In a significant move for Saudi Arabia's burgeoning logistics sector, SAL Saudi Logistics Services, backed by Saudi Arabian Airlines and Tarabot Air Cargo Services, raised $678 million in its Riyadh trading debut. This marks the second-largest initial public offering (IPO) in the kingdom this year, following closely behind ADES Holding Co.'s $1.2 billion offering.
The firm's shares surged by 30% on opening day, starting at 116.6 riyals per share from an offer price of 106 riyals. The IPO attracted a staggering $48.6 billion in orders, with investors' bids outstripping available shares by 72 times.
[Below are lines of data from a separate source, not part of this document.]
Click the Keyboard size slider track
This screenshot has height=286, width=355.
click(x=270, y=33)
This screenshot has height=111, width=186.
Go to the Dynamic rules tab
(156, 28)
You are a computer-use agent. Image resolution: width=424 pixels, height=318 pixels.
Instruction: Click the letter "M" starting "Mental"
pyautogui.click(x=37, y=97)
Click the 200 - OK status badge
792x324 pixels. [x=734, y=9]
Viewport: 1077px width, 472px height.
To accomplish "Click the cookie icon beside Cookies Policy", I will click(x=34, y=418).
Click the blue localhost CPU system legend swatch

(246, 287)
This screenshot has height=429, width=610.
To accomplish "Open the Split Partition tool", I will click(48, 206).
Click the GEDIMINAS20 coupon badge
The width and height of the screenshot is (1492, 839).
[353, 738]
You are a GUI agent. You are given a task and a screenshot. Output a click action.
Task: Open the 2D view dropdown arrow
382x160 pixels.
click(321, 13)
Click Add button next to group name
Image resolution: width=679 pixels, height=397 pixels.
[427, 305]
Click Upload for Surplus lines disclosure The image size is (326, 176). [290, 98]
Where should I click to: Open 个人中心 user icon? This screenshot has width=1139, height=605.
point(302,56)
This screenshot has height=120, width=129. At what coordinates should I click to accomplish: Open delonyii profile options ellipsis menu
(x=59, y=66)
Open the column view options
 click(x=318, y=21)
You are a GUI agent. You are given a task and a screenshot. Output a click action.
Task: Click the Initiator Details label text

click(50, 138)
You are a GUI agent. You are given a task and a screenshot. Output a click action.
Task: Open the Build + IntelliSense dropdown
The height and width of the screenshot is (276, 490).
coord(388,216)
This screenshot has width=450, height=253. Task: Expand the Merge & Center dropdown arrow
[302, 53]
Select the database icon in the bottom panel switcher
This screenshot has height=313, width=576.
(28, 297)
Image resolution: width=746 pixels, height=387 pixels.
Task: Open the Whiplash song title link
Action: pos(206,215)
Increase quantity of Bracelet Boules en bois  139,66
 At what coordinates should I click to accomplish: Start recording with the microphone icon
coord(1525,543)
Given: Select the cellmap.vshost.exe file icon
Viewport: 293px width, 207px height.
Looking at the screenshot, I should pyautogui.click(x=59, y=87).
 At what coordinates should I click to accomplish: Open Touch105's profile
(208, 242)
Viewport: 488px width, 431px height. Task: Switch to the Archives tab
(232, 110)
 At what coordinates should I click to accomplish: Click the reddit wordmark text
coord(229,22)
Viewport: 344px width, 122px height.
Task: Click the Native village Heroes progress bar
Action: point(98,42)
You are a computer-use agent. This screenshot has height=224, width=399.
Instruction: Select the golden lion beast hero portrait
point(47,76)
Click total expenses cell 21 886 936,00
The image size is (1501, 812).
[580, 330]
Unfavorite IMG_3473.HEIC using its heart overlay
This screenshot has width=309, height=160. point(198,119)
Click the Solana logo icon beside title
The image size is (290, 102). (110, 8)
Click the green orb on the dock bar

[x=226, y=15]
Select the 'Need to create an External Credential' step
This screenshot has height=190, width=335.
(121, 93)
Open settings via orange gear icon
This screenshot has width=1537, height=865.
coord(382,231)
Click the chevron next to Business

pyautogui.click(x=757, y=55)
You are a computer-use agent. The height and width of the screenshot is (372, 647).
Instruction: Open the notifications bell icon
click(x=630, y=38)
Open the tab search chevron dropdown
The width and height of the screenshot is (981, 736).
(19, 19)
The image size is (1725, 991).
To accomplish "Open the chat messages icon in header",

This reflects a strong demand amidst Saudi Arabia's ongoing efforts to establish itself as a global supply chain hub and diversify its economy away from oil.
Despite a dip in the benchmark index due to falling oil prices, SAL's IPO has pushed Saudi Arabia's total IPO proceeds over the $3 billion mark for the year. The kingdom's largest listings market is demonstrating resilience in the face of fluctuating oil prices.
SAL holds a commanding 95% market share in cargo handling and reported robust financials with a revenue of $325 million and a year-over-year growth of 15% in the first half of this year. As part of the IPO, the company sold 24 million shares, representing a 30% stake. HSBC Holdings Plc (LON:HSBA)'s Saudi unit managed the offering.
This successful IPO aligns with Saudi Arabia's broader strategy to overhaul its aviation industry, which is expected to attract $100 billion investment by the end of this decade. The strong performance of SAL's IPO underlines investor confidence in this strategic direction and sets a positive tone for future listings within the sector.